Una “casualità” sospetta. Al punto che il giudice ha deciso, per la prossima udienza, di disporre l’accompagnamento coatto della testimone. La donna, come stabilito ieri, verrà portata in aula dai carabinieri. Con lei ci sarà anche suo figlio, una delle vittime delle “bestie” del rione Poverelli. Nella precedente udienza la testimone, sottoposta a misura cautelare, aveva deciso di non presentarsi. Stavolta, invece, la sua assenza in aula ha sorpreso anche gli inquirenti. Specie dopo quello che era accaduto nell’udienza del 13 giugno scorso.
Oltre all’assenza della mamma coraggio “sparita”, venne, infatti, ascoltata un’altra donna che ai pm aveva parlato, all’epoca, degli abusi sessuali subiti da suo figlio. Alle domande del pubblico ministero in aula, però, la testimone ha replicato con una lunghissima serie di «non so», «non ricordo». Come se fosse possibile cancellare dalla mente le lacrime di un figlio violentato. E così i tanti misteri legati a quel processo, restano ancora sepolti dopo quasi 20 anni. Silenzi ascoltati in aula anche da Francesco Tamarisco, il narcos del quartiere rinchiuso nella gabbia del tribunale con addosso l’accusa di essere il mandante dell’omicidio di Matilde Sorrentino.
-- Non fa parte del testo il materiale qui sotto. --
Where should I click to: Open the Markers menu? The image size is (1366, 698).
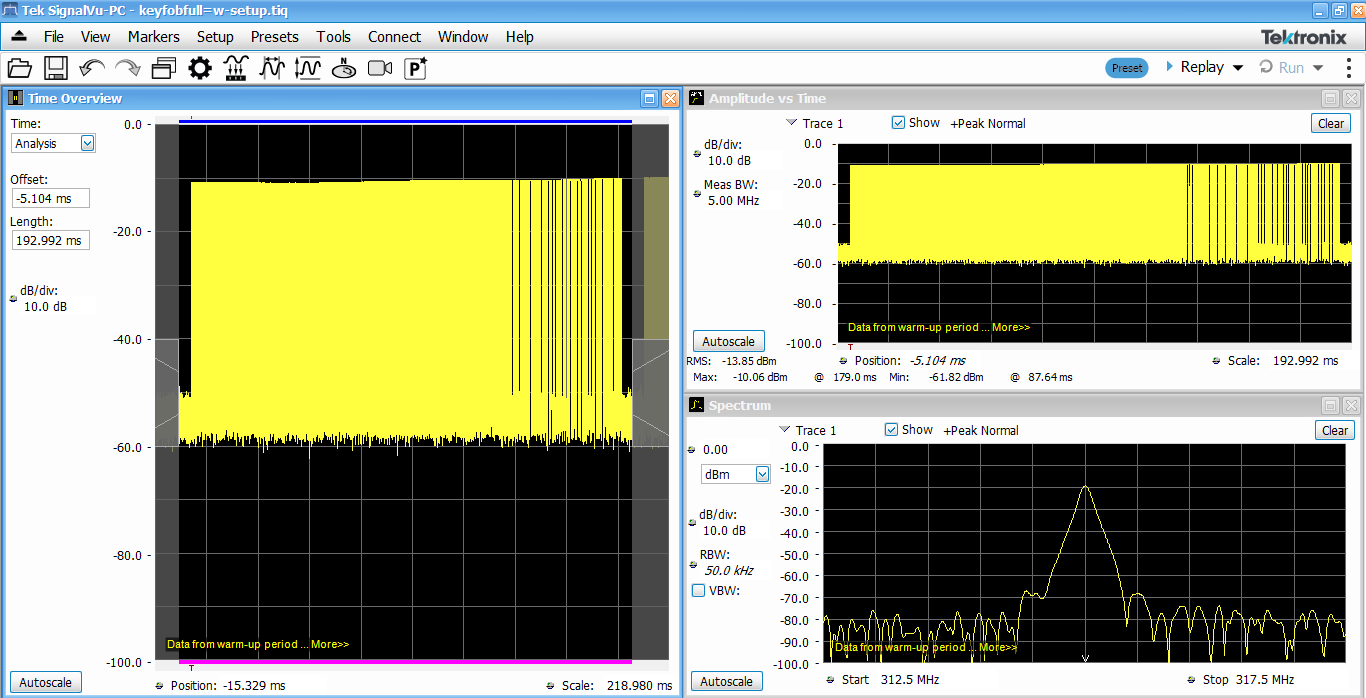coord(153,37)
Secondo gli inquirenti, il ras dei “Nardiello” avrebbe armato la mano del killer, Alfredo Gallo (condannato all’ergastolo in via definitiva per questo delitto ndr) per vendicarsi. Tamarisco, infatti, finì alla sbarra nel processo ai pedofili del quartiere. Un processo che, un po come quello che va in scena oggi, è stato scandito da numerosi dietrofront in aula, con deposizioni ritrattate all’ultimo minuto, testimoni spariti e bambini che decisero di non parlare. Il rampollo della dinastia dei narcos con agganci e affari in Sud America, per questa vicenda è stato assolto in Appello. Ma secondo l’indagine condotta dal procuratore di Torre Annunziata, Pierpaolo Filippelli, è lui il mandante di quel terribile omicidio. E’ lui – per l’accusa – l’uomo che ha armato la mano di Gallo, pagando poi con oltre 40.000 euro il silenzio del killer finito dietro le sbarre.
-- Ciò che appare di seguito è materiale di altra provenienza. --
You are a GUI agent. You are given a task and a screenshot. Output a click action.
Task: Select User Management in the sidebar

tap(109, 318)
Una storia ripercorsa tra le pagine dell’inchiesta che ha portato a riaprire il caso dopo 14 lunghissimi anni. Al centro del fascicolo anche i racconti di 10 collaboratori di giustizia un tempo vicini ai clan di Ercolano e Torre Annunziata. Pentiti che hanno indicato proprio in Tamarisco l’uomo che avrebbe organizzato l’agguato. Nella prossima udienza, oltre alla testimone che verrà accompagnata dai carabinieri assieme a suo figlio, è previsto anche il racconto di un’altra delle mamme che all’epoca decisero di denunciare gli abusi subiti dai bambini. Chissà se anche stavolta quella sedia piazzata davanti ai giudici napoletani resterà vuota. Chissà se qualcuno, dopo quasi 20 anni di silenzi, avrà il coraggio di parlare. Il coraggio di non lasciare sola, di nuovo, la povera Matilde Sorrentino.